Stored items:
_ _ _ _ _ _ _

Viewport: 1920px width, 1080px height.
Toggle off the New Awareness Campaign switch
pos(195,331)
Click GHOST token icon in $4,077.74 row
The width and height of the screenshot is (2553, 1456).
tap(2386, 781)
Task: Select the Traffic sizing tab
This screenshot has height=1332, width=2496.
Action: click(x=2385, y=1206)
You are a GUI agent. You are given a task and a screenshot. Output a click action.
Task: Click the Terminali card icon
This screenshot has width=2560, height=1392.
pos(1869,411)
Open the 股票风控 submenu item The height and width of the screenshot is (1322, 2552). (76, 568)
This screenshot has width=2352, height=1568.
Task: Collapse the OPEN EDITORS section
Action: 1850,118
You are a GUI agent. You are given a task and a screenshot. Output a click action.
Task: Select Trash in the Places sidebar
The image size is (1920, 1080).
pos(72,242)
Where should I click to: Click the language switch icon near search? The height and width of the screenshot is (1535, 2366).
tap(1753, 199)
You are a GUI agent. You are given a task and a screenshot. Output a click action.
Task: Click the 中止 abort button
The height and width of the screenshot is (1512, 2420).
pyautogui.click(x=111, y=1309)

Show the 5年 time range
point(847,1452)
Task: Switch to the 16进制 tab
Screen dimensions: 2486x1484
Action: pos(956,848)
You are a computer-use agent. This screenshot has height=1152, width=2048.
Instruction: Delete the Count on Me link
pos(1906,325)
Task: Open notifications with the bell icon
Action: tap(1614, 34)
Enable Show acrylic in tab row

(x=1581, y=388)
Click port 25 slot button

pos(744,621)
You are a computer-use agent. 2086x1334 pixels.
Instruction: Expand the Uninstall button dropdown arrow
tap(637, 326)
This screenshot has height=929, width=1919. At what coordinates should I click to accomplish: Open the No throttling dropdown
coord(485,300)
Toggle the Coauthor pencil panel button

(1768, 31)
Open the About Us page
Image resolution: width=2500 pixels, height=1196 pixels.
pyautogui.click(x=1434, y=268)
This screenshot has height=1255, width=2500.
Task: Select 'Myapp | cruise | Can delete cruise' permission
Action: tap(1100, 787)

_ _ _ _ _ _ _

Nothing but an exact copy of the lines from the start of the entries through the line containing "Task: Click the Terminali card icon" belongs in the response.

Viewport: 1920px width, 1080px height.
Toggle off the New Awareness Campaign switch
pos(195,331)
Click GHOST token icon in $4,077.74 row
The width and height of the screenshot is (2553, 1456).
tap(2386, 781)
Task: Select the Traffic sizing tab
This screenshot has height=1332, width=2496.
Action: click(x=2385, y=1206)
You are a GUI agent. You are given a task and a screenshot. Output a click action.
Task: Click the Terminali card icon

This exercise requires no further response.